There are some caveats when using Unions. Let's take the following pydantic models as an example for this section:

class EmployeeModel(pydantic.BaseModel):
    name: str


class ManagerModel(EmployeeModel):
    title: str


class DepartmentModel(pydantic.BaseModel):
    employees: T.List[T.Union[ManagerModel, EmployeeModel]]
You have to implement the class method is_type_of in the graphene models

To get the Union between ManagerModel and EmployeeModel to successfully resolve in graphene, you need to implement is_type_of like this:

class Employee(PydanticObjectType):
    class Meta:
        model = EmployeeModel

    @classmethod
    def is_type_of(cls, root, info):
        return isinstance(root, (cls, EmployeeModel))


class Manager(PydanticObjectType):
    class Meta:
        model = ManagerModel

    @classmethod
    def is_type_of(cls, root, info):
        return isinstance(root, (cls, ManagerModel))


class Department(PydanticObjectType):
    class Meta:
        model = DepartmentModel

Otherwise GraphQL will throw an error similar to "[GraphQLError('Abstract type UnionOfManagerModelEmployeeModel must resolve to an Object type at runtime for field Department.employees ..."

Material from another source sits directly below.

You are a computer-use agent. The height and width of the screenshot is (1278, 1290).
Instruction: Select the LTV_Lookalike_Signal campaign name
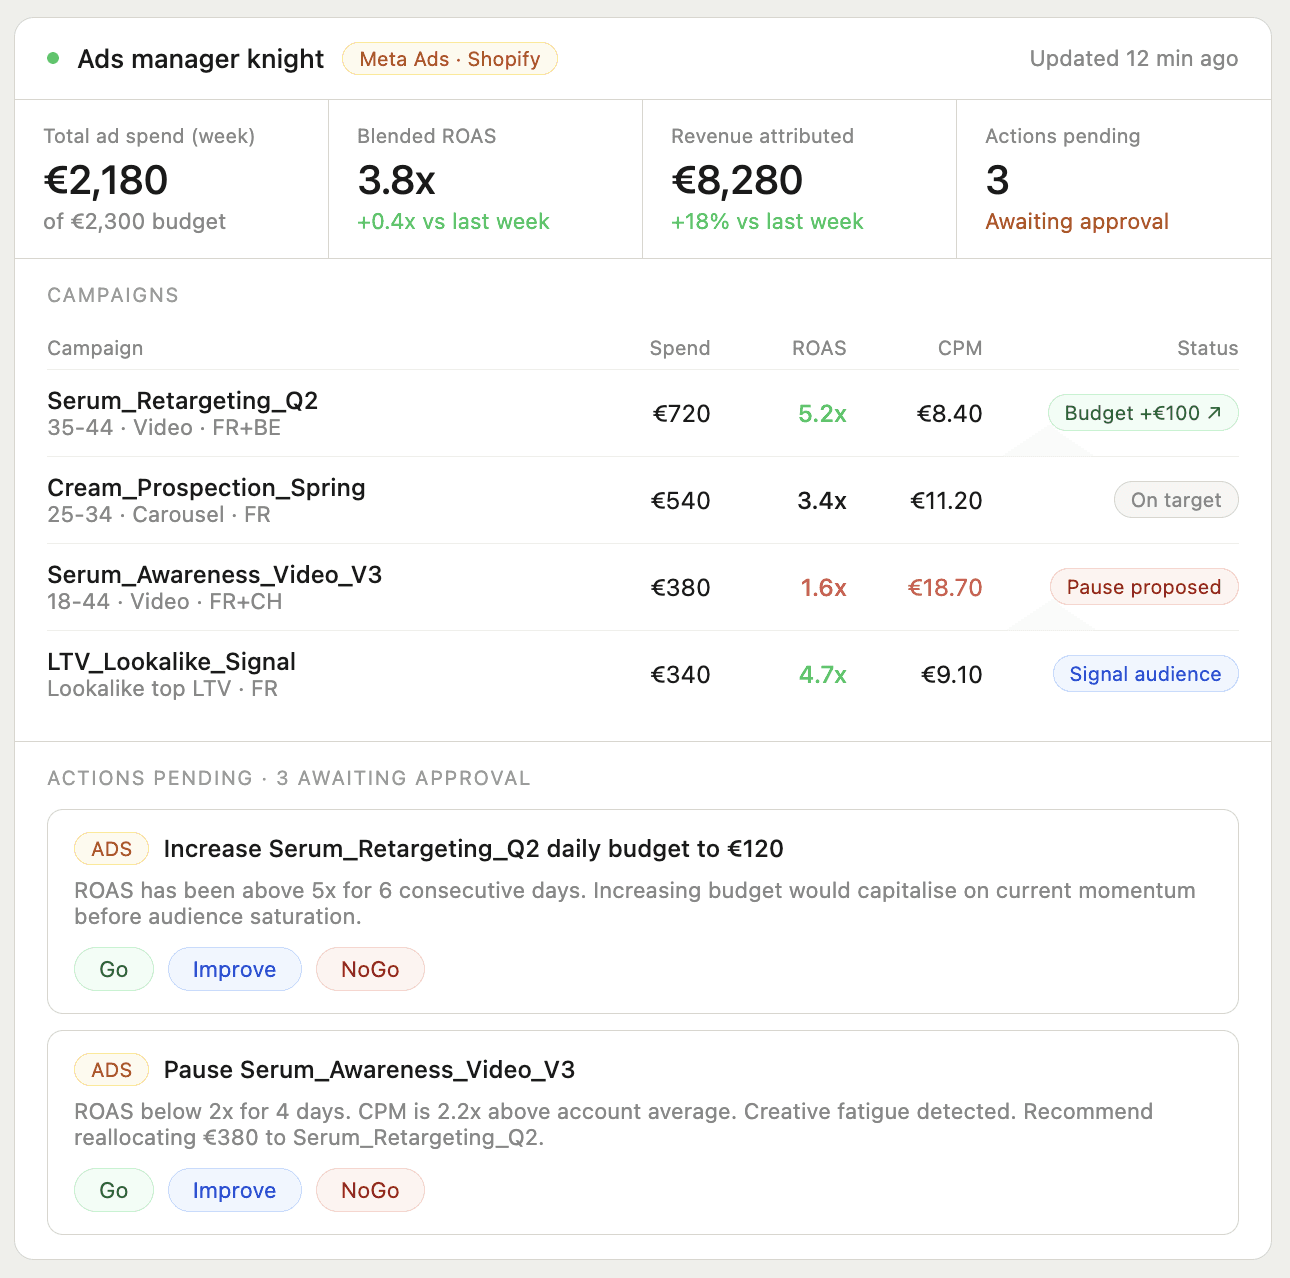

For unions between subclasses, you need to put the subclass first in the type annotation

Looking at the employees field above, if you write the type annotation with Employee first, employees: T.List[T.Union[EmployeeModel, ManagerModel]], you will not be able to query manager-related fields (in this case title). In a query containing a spread like this:

...on Employee {
  name
}
...on Manager {
  name
  title
}

... the objects will always resolve to being an Employee. This can be avoided if you put the subclass first in the list of annotations: employees: T.List[T.Union[ManagerModel, EmployeeModel]].

Unions between subclasses don't work in Python 3.6

If a field on a model is a Union between a class and a subclass (as in our example), Python 3.6's typing will not preserve the Union and throws away the annotation for the subclass. See this issue for more details. The solution at present is to use Python 3.7.

Input Object Types don't support unions as fields

This is a GraphQL limitation. See this RFC for the progress on supporting input unions. If you see an error like '{union-type} may only contain Object types', you are most likely encountering this limitation.